Semua Orang Dijamin Bisa Datangi Piala Dunia Qatar

( kata)
Semua Orang Dijamin Bisa Datangi Piala Dunia Qatar
Presiden FIFA Gianni Infantino. Foto: AFP/Karim Jaafar


Doha (Lampost.co) -- Presiden FIFA Gianni Infantino mengungkapkan semua orang bakal disambut di Qatar. Hal itu ia sampaikan dalam acara satu tahun sebelum Piala Dunia 2022.

Pertandingan pembuka akan berlangsung 21 November mendatang di Stadion Al Bayt yang berkapasitas 60.000 orang.

Kepala badan sepak bola dunia itu mendesak semua orang boleh menghadiri turnamen itu dan terlibat secara meyakinkan dalam upaya mempengaruhi kebijakan di negara Teluk Arab.

"Kami tak boleh beranggapan seandainya diam di rumah saja dan hanya mengkritik, maka segalanya bakal berubah. Segalanya sudah membaik. Segalanya akan terus membaik," kata Infantino.

Dalam acara yang dilangsungkan Minggu malam waktu setempat, bintang-bintang sepak bola seperti David Beckham dan Samuel Eto'o menyaksikan pertunjukan drone dari dermaga di West Bay Doha saat penyelenggara menjanjikan sebuah turnamen yang spektakuler.

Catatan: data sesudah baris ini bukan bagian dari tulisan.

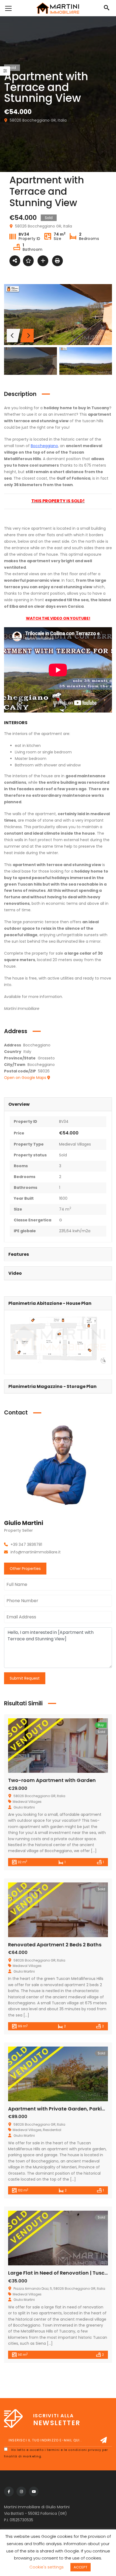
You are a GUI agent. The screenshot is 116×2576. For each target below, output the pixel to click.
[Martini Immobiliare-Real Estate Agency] (58, 8)
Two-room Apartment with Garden (52, 1780)
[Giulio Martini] (58, 1469)
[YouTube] (34, 2491)
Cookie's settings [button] (46, 2567)
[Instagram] (21, 2491)
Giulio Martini (23, 1523)
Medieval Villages (75, 1144)
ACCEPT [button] (80, 2567)
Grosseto (46, 1058)
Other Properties (25, 1568)
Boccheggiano (44, 445)
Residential (52, 2130)
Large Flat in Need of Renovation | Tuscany (61, 2272)
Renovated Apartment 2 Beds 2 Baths (54, 1944)
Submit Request (25, 1678)
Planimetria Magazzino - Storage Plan (52, 1386)
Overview (19, 1104)
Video (15, 1273)
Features (18, 1254)
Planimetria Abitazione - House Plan (49, 1303)
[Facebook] (9, 2491)
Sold (63, 1155)
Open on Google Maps (25, 1077)
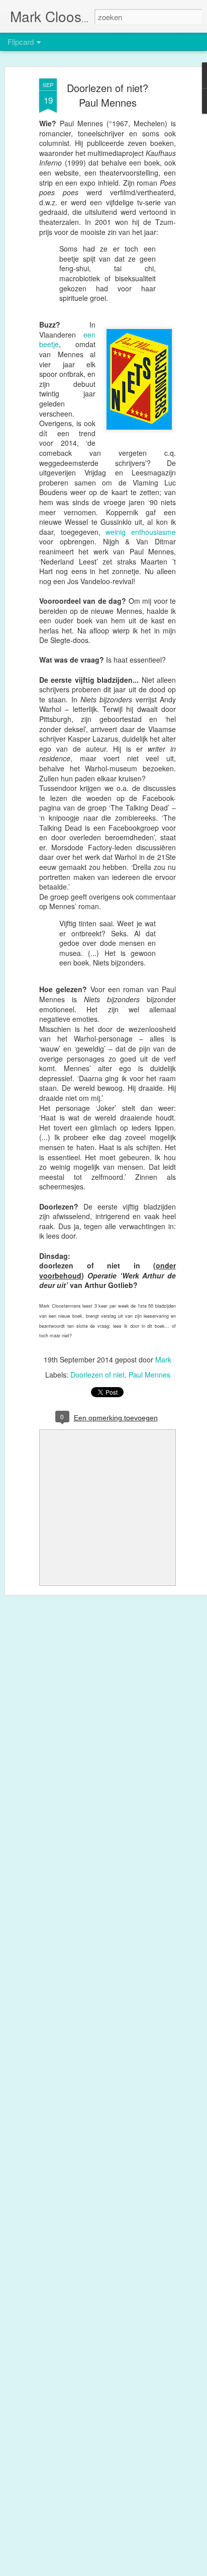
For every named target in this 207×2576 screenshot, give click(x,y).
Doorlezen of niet (97, 1375)
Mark (163, 1359)
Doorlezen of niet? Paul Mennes (107, 95)
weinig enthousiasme (141, 532)
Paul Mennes (149, 1375)
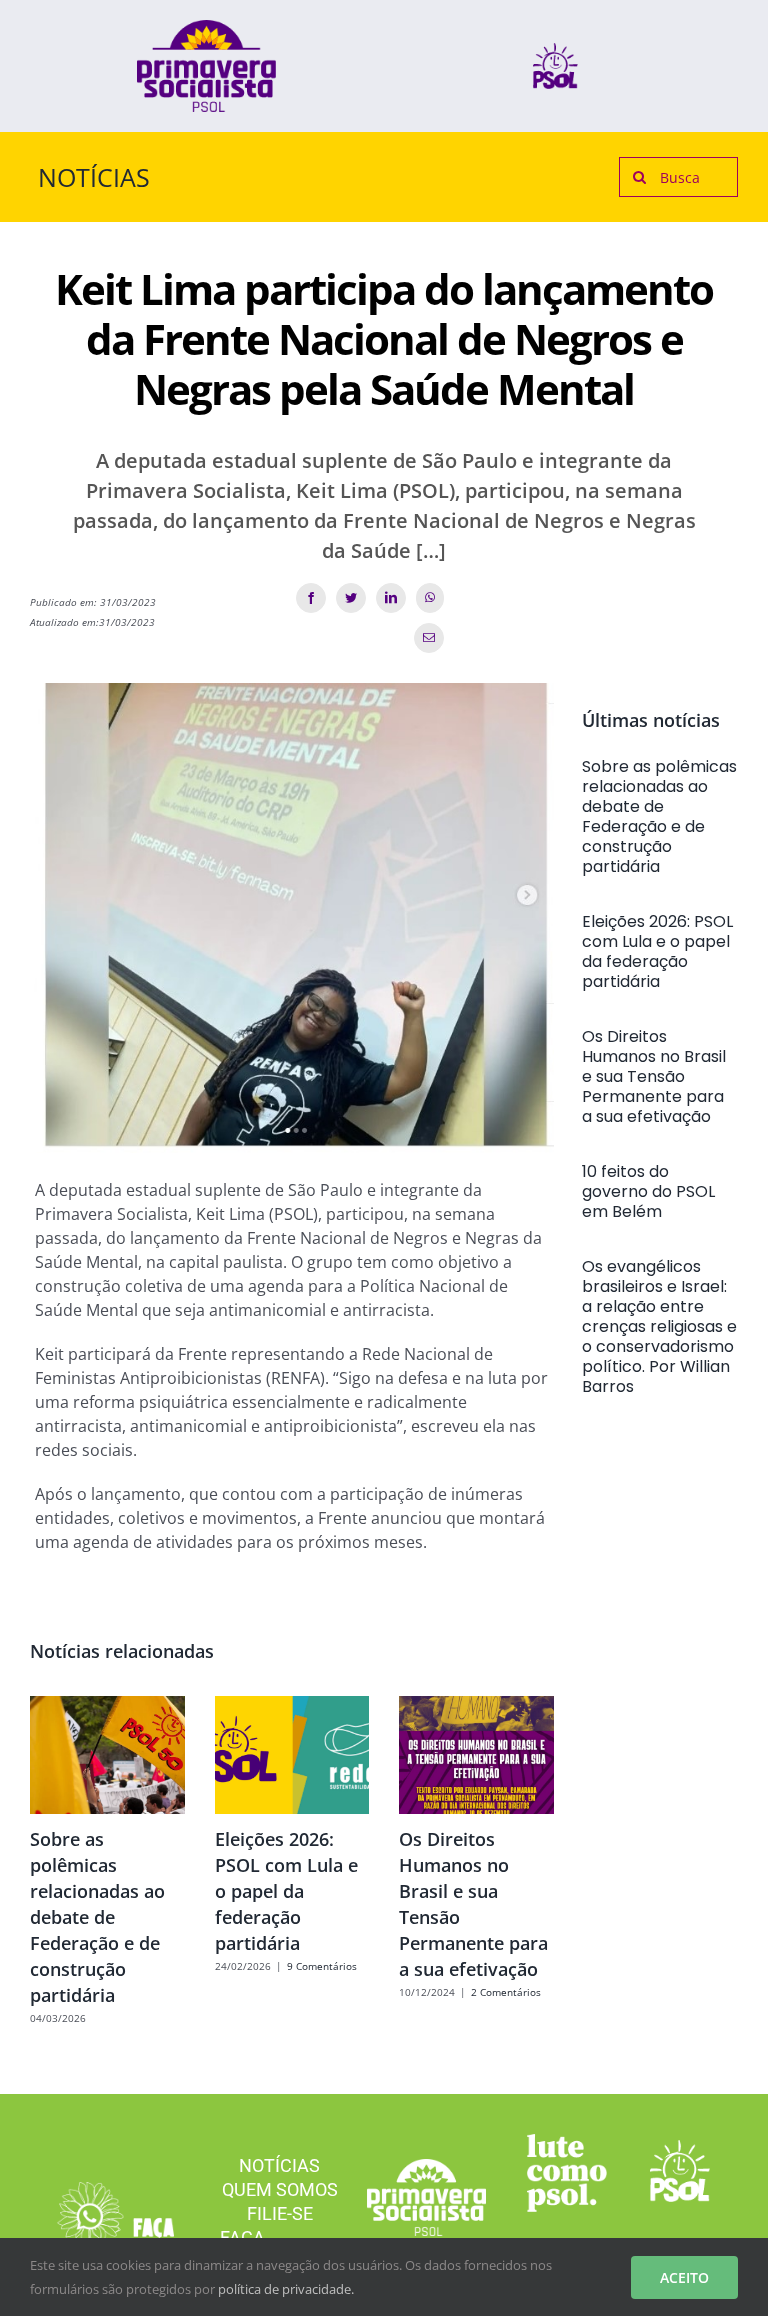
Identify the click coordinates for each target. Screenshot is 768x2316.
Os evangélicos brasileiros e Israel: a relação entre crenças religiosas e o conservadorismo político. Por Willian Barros (659, 1326)
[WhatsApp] (430, 598)
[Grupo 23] (206, 28)
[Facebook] (311, 598)
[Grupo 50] (555, 51)
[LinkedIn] (391, 598)
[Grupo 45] (114, 2190)
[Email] (429, 638)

Namun, di sela-sela acara para pejabat bersikap defensif dalam isu-isu penting yang mengganggu turnamen itu selama bertahun-tahun seperti undang-undang anti-LGBTQ yang ditetapkan Qatar, kesejahteraan pekerja migran dan tudingan korupsi.

Nasser Al Khater, CEO Piala Dunia 2022, membela catatan negaranya di meja bundar virtual dengan wartawan Sabtu malam.

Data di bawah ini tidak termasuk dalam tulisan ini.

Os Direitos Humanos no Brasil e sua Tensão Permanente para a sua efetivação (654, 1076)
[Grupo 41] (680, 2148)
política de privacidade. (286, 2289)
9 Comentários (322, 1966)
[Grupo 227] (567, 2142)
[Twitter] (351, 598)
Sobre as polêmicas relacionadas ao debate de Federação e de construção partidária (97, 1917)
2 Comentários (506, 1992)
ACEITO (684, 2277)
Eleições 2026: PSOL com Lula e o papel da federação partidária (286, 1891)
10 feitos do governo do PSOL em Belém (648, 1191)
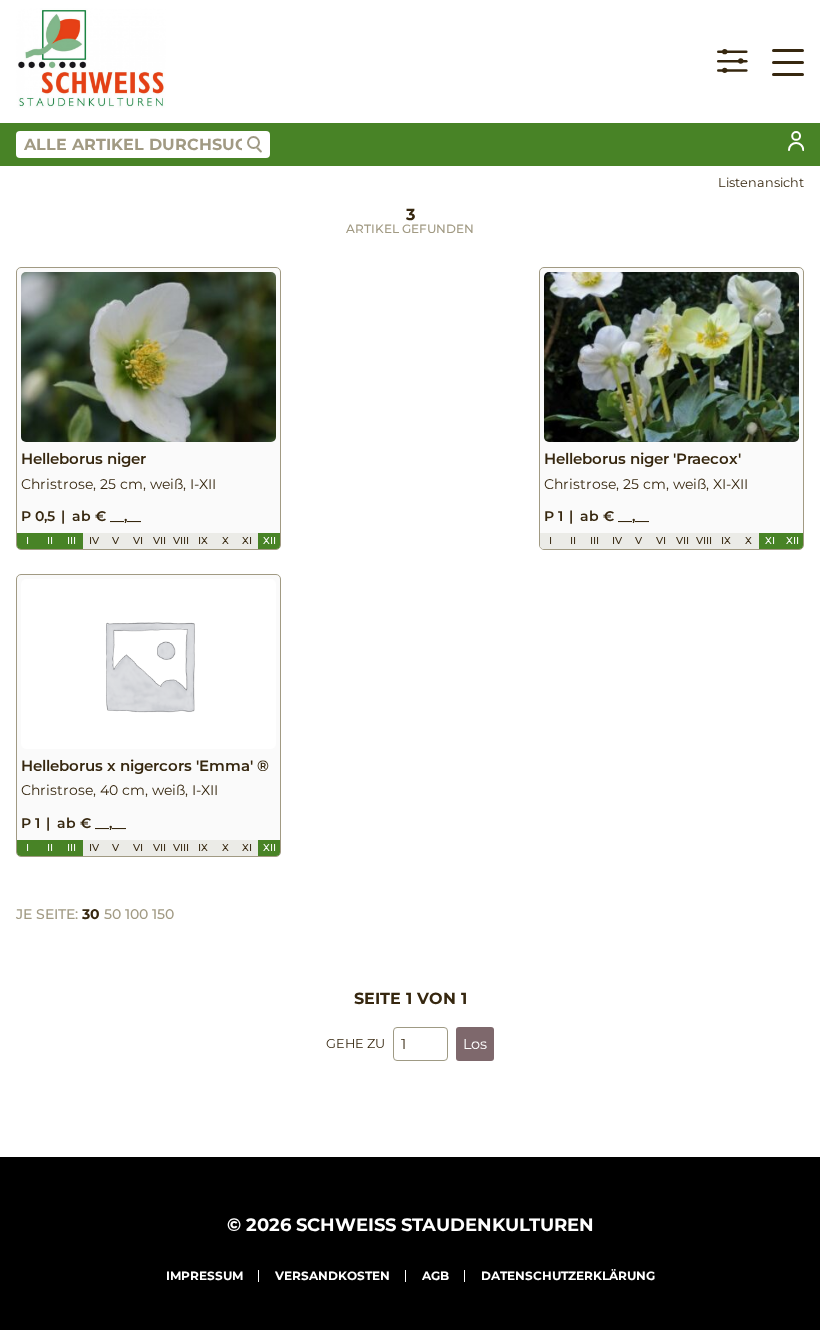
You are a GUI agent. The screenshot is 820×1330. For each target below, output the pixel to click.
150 (163, 914)
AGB (435, 1275)
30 (91, 914)
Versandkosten (332, 1275)
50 (112, 914)
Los (475, 1044)
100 (136, 914)
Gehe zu (355, 1043)
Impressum (204, 1275)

"Qatar diperlakukan dan diadili secara tidak adil, diperlakukan tidak adil bertahun-tahun," kata Al Khater.

Dia membantah tuduhan Departemen Kehakiman AS, suap dibayarkan untuk mengamankan suara ketika Qatar dianugerahi hak menjadi tuan rumah Piala Dunai ini pada 2010.

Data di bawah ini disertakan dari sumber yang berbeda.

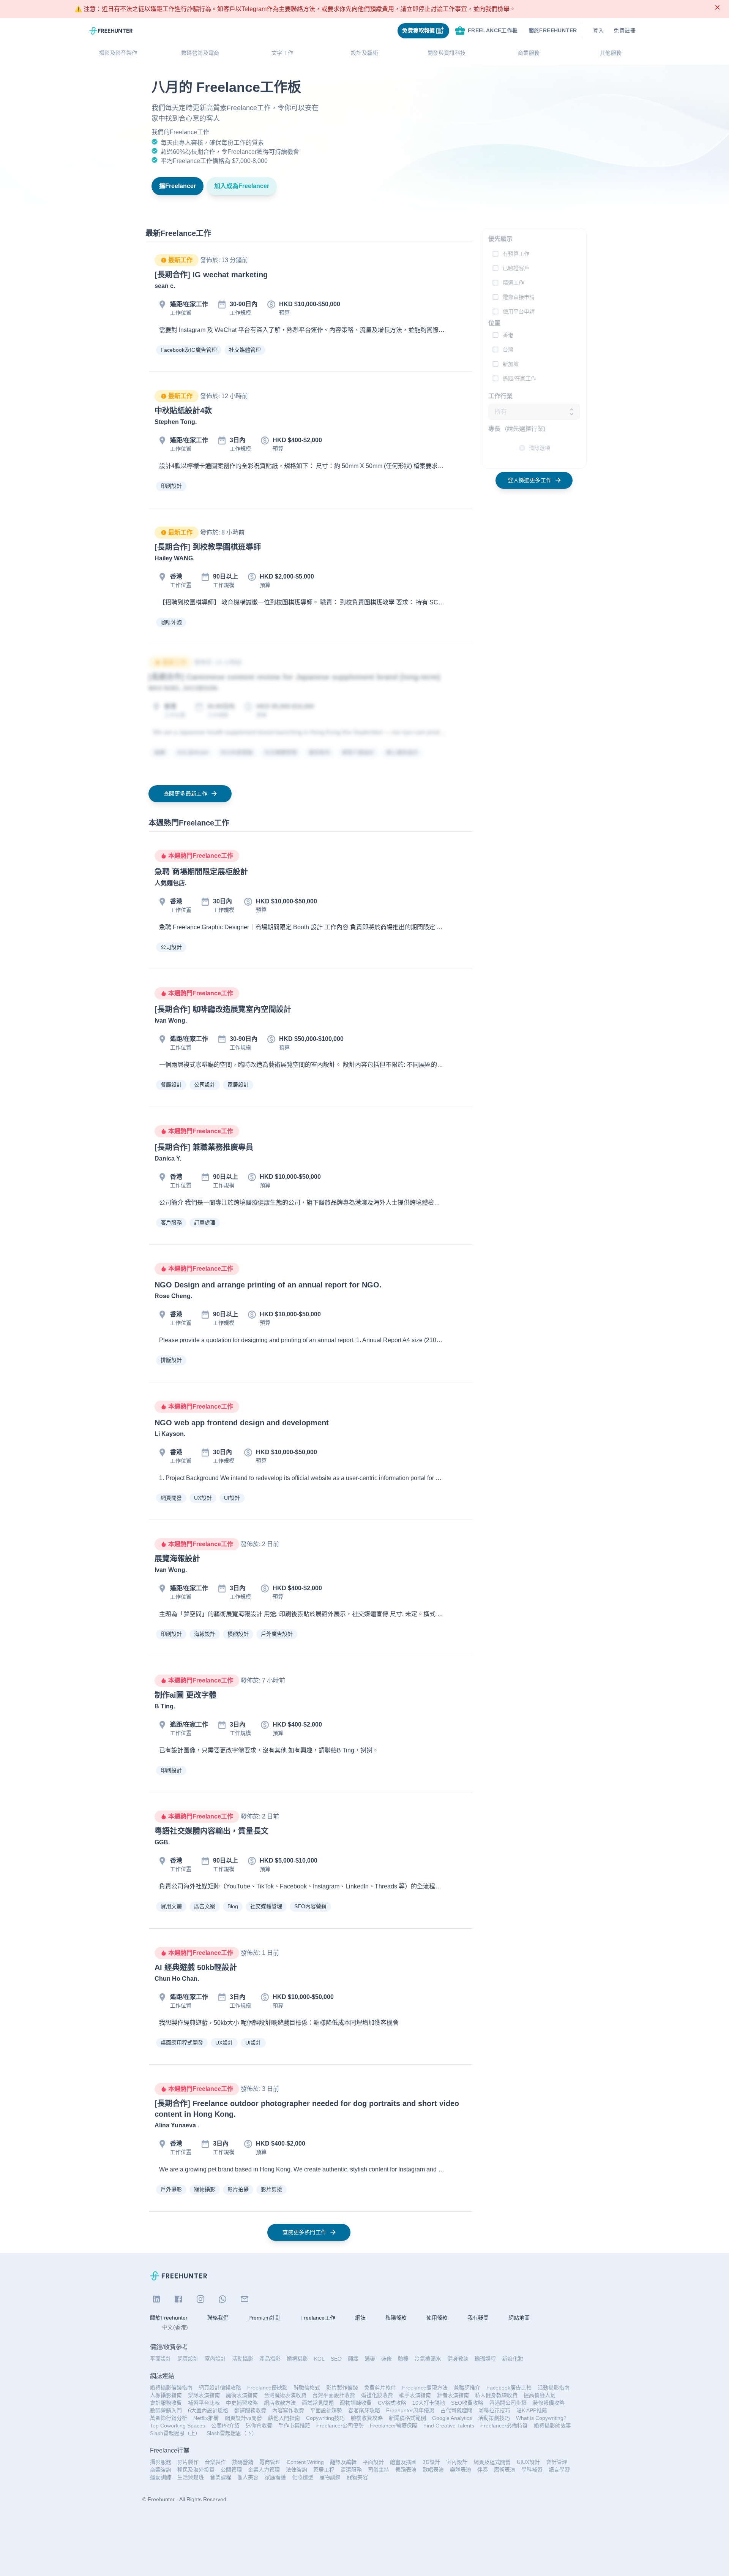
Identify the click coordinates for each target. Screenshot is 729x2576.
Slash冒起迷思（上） (175, 2433)
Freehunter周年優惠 (410, 2410)
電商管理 (270, 2462)
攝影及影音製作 (118, 53)
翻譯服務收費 (250, 2410)
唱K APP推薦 (531, 2410)
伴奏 (482, 2470)
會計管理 (556, 2462)
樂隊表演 (460, 2470)
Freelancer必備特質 (504, 2426)
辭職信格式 (306, 2388)
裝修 (386, 2359)
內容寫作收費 (288, 2410)
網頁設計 (188, 2359)
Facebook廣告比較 (509, 2388)
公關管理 (231, 2470)
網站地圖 (519, 2318)
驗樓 (403, 2359)
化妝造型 (302, 2477)
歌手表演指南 (415, 2395)
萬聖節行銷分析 (168, 2418)
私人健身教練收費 (496, 2395)
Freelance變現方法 (425, 2388)
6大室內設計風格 (208, 2410)
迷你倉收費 (259, 2426)
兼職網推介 (467, 2388)
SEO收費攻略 (467, 2403)
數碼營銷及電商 (200, 53)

Dia juga membela kemajuan negara ini dalam hak asasi manusia dengan menunjuk reformasi tenaga kerja yang baru-baru ini dilakukan, tetapi mengingatkan masih banyak tugas yang harus dikerjakan.

Amnesty International baru-baru ini mengatakan reformasi perburuhan di negara ini belum memperbaiki kehidupan pekerja dan praktik-praktik seperti menyandera gaji dan meminta pekerja berganti pekerjaan masih menjadi hal yang biasa dilakukan. Pemerintah Qatar menolak temuan Amnesty International ini.

Pada Jumat, Organisasi Buruh Internasional (ILO) mengatakan Qatar tidak cukup menyelidiki dan melaporkan para pekerja yang meninggal dunia di negara itu.